Exercise requirements: Wherever the word "will" appears in a line of the records, copy that line.

Excerpted data:
────

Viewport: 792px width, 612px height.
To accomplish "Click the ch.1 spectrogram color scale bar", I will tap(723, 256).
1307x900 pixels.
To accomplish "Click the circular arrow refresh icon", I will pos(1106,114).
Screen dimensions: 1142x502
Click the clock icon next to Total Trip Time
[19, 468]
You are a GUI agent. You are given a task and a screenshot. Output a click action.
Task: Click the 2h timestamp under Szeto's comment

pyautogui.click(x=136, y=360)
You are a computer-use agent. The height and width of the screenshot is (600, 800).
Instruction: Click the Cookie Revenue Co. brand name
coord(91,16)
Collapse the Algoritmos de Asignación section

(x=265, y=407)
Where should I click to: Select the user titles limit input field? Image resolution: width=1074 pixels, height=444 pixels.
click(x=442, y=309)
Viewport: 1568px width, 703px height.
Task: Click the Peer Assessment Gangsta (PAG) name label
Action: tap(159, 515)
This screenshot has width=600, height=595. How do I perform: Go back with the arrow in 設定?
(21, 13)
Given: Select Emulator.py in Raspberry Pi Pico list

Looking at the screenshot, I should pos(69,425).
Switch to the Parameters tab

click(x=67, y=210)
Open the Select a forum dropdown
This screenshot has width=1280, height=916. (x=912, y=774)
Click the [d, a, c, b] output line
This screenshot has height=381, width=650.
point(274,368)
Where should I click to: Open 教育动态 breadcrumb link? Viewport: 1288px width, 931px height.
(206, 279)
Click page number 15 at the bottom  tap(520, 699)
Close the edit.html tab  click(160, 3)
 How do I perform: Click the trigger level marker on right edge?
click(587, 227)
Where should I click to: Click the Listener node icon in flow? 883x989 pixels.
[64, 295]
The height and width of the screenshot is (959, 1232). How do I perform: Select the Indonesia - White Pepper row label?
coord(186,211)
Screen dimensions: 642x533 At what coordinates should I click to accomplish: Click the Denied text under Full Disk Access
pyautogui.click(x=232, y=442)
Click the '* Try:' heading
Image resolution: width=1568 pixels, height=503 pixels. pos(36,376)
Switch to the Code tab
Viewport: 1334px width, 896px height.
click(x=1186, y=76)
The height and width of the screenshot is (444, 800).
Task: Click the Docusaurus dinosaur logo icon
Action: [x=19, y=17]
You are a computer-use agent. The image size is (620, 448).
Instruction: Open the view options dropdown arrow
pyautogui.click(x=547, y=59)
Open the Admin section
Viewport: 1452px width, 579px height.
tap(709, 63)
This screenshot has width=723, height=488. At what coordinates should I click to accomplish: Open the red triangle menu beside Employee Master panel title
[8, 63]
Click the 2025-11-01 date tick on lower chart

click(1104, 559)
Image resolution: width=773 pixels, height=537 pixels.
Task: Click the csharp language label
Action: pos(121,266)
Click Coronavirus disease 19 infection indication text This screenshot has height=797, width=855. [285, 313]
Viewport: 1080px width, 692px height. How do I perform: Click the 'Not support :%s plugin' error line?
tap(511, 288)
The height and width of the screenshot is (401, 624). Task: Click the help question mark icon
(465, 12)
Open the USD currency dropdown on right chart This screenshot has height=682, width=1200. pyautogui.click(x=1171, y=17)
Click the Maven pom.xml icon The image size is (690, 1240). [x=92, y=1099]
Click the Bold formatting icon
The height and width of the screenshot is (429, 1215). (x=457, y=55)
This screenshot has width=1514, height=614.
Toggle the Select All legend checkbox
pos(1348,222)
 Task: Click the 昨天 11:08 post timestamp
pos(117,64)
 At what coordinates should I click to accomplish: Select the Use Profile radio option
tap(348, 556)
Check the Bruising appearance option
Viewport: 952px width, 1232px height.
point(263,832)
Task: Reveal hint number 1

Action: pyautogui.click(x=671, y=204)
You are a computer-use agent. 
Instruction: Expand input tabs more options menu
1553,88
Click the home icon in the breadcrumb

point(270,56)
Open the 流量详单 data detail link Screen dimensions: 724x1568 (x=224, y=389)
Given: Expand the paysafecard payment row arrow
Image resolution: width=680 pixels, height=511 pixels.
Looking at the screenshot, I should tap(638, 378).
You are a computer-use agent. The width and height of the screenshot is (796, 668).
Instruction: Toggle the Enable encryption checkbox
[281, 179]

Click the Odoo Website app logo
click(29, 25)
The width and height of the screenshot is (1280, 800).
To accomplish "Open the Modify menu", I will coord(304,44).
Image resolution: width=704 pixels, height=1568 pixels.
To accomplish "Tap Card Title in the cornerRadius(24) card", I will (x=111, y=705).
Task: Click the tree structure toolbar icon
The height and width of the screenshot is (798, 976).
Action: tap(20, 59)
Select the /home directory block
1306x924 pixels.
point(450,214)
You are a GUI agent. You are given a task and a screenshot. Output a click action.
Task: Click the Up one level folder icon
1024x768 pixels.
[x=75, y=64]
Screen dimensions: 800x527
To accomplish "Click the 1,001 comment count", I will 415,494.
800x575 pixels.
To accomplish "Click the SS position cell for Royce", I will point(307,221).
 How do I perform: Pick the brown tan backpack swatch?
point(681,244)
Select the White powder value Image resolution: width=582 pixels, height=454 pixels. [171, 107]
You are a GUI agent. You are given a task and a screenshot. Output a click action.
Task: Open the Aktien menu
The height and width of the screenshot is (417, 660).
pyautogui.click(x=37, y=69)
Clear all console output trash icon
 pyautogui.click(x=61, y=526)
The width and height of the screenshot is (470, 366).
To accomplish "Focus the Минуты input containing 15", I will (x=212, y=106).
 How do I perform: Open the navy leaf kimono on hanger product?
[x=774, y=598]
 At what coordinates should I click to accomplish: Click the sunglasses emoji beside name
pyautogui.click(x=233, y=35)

────

Solution for this problem:
To accomplish "Click the ch.1 spectrogram color scale bar", I will tap(723, 256).
To accomplish "Click the circular arrow refresh icon", I will pos(1106,114).
To accomplish "Open the Modify menu", I will coord(304,44).
To accomplish "Tap Card Title in the cornerRadius(24) card", I will (x=111, y=705).
To accomplish "Click the 1,001 comment count", I will 415,494.
To accomplish "Click the SS position cell for Royce", I will point(307,221).
To accomplish "Focus the Минуты input containing 15", I will (x=212, y=106).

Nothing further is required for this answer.